Dans ce nouveau marché du bio, qui “n’est plus forcément écologique”, Prairial travaille principalement avec des petit·es et très petit·es product·rices et se rapproche des Amap. La Scop est aussi associée au Groupement régional alimentaire de proximité (GRAP) (2).
Pourquoi une coopérative alimentaire autogérée devrait-elle se réunir à tous moments et pour tous sujets avant de prendre des décisions collectives ? En quoi un ou une membre, ou un groupe de membres, ne pourraient-ils pas prendre des décisions expérimentales quant au fonctionnement général de la structure ? Ouverture des portes, choix des produits, commandes, choix du banquier ou de l’assureur… Il n’est pas certain que les grandes messes collectives soient un espace où “la vérité” s’exprime le mieux.
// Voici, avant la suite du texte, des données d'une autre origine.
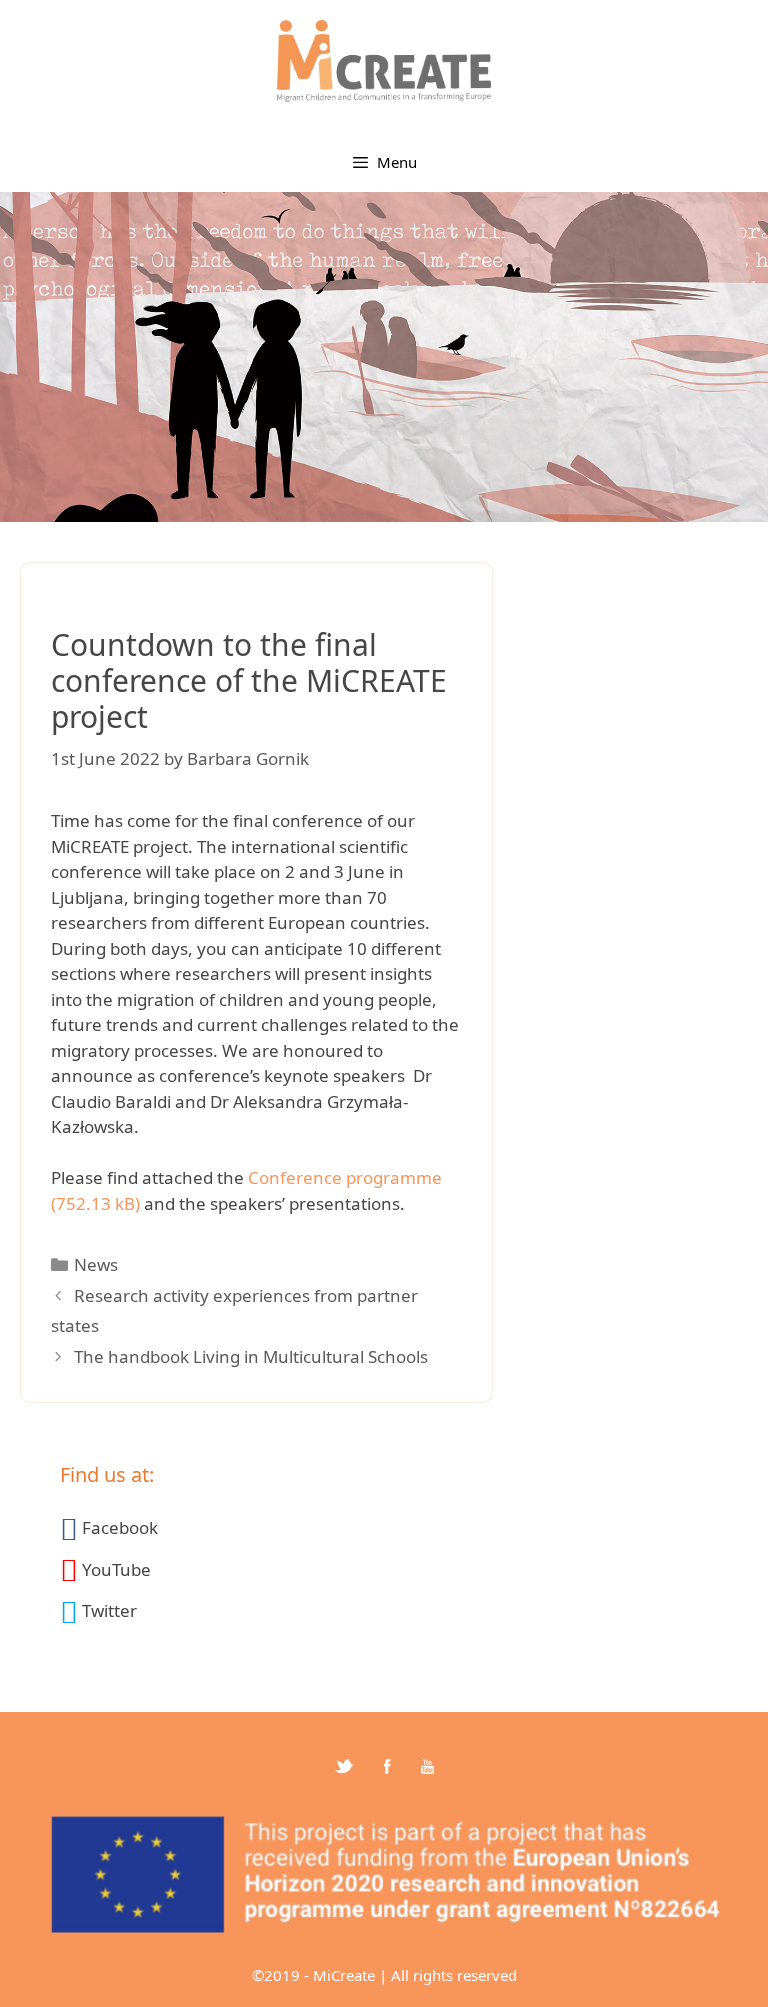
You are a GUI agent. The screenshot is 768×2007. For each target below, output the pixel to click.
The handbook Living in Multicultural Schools (251, 1356)
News (96, 1264)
Pourquoi une assemblée générale serait-elle, de par le nombre, un lieu capable de prendre les bonnes décisions ? Et d’ailleurs, y a-t-il de bonnes décisions ?
Un·e coopérat·rice peut très bien être capable de choisir un produit nouveau pour l’intérêt collectif comme il ou elle peut se tromper, mais une assemblée générale peut également se tromper… Toutefois, une assemblée générale engage l’ensemble des membres dans l’erreur alors que la décision individuelle n’engage que le coopérateur ou la coopératrice. Une décision collective engage un peu tout le monde et personne. Une décision individuelle engage la personne ou le groupe de personnes qui l’a prise.
(1) Société coopérative de production
(2) Cette coopérative rassemble des act·rices de l’alimentation bio locale, de la transformation à la distribution. Son objectif : fédérer confiturerie, brasserie, biscuiterie, boulangerie, chocolaterie, épicerie, etc. dans un périmètre de 150 km autour de Lyon. Elle favorise l’agriculture paysanne, l’agroécologie et les circuits courts, et soutient les terres en conversion.